§ **Data excerpts**
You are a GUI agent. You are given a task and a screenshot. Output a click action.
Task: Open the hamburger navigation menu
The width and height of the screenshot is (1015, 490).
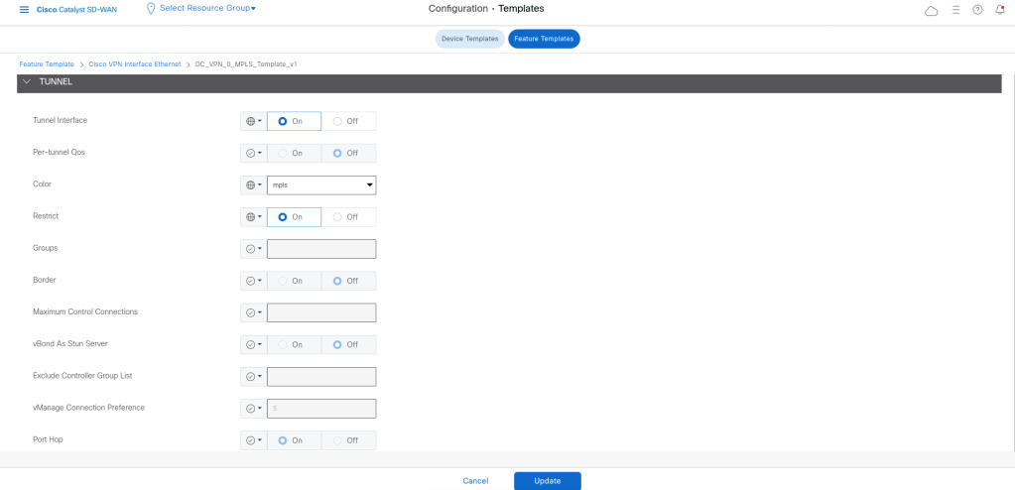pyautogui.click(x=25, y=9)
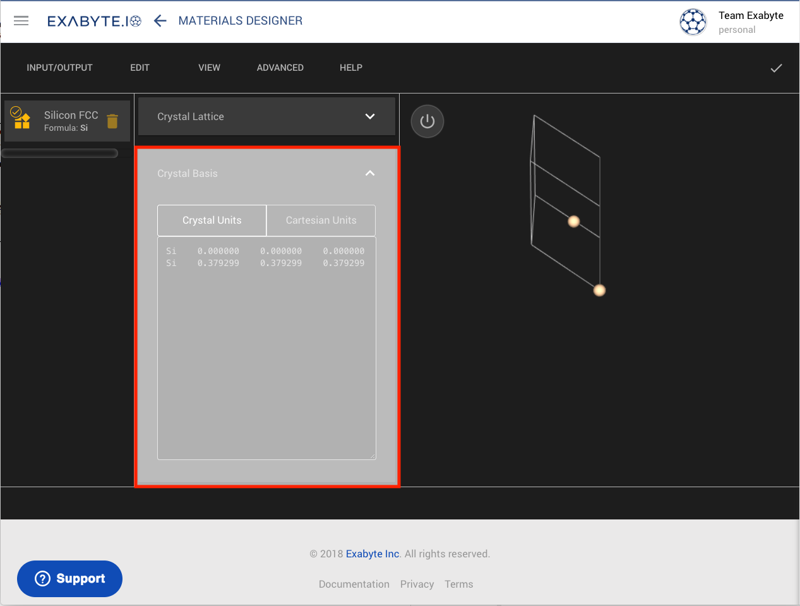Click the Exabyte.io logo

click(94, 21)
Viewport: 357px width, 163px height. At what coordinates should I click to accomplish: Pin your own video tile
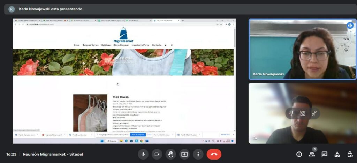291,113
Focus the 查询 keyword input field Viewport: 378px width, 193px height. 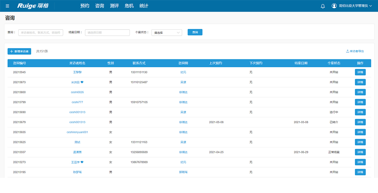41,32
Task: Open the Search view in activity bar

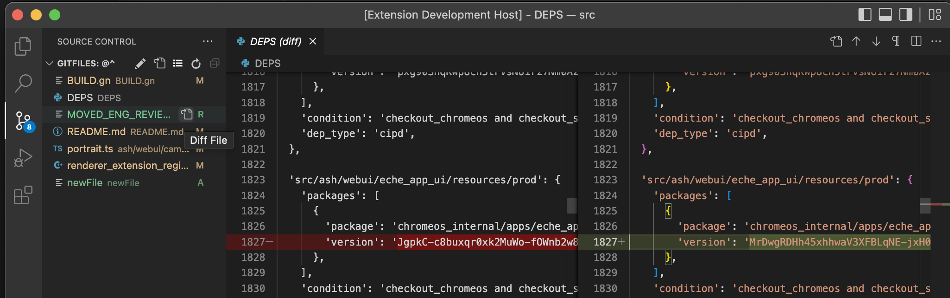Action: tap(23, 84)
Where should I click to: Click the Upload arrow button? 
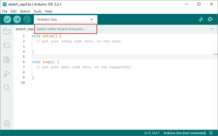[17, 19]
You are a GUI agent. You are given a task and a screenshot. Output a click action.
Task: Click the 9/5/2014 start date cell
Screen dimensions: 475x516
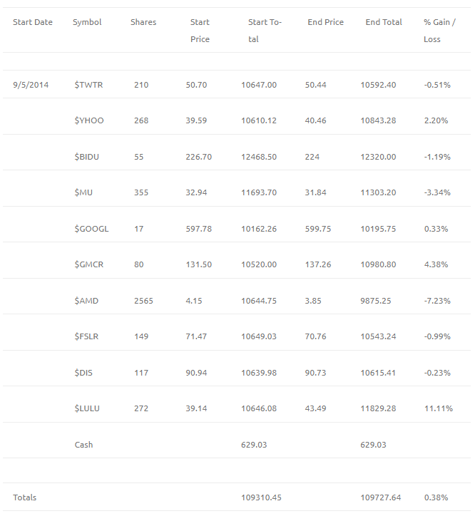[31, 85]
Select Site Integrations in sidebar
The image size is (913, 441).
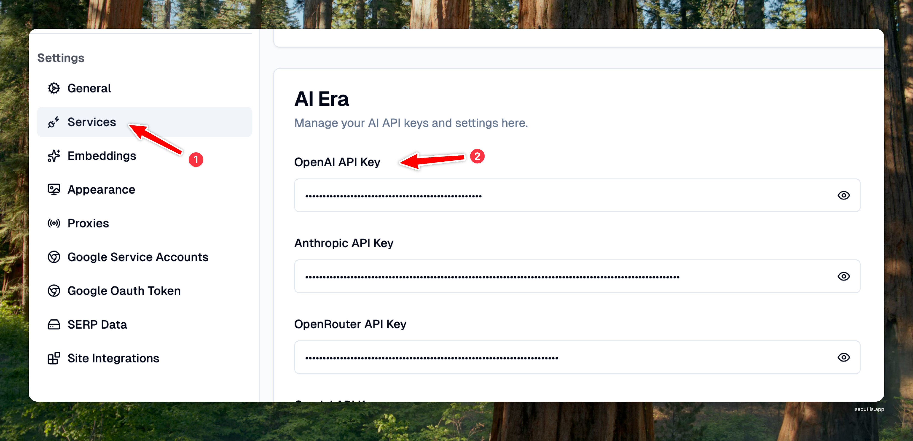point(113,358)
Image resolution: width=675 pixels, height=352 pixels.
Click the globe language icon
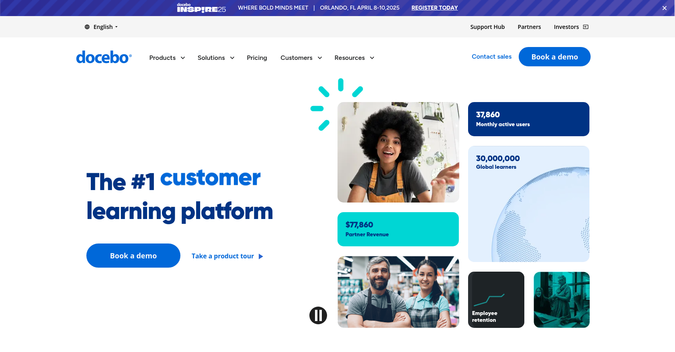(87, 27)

§ **Activity**
Nothing but the lines from the one containing "The image size is (913, 441)." through the end of the entries should be written out, exactly and without pictures.

§ **Expected answer**
The image size is (913, 441).
point(113,358)
Image resolution: width=675 pixels, height=352 pixels.
Click the globe language icon
(87, 27)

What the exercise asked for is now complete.